> Data records:
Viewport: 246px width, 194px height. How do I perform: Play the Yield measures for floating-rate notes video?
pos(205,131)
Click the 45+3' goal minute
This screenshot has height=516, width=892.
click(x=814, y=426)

> Action item:
Retype the listing above in full, exactly as it stands.

> Completed exercise:
Viewport: 246px width, 194px height. How do I perform: Play the Yield measures for floating-rate notes video?
pos(205,131)
Click the 45+3' goal minute
This screenshot has height=516, width=892.
click(x=814, y=426)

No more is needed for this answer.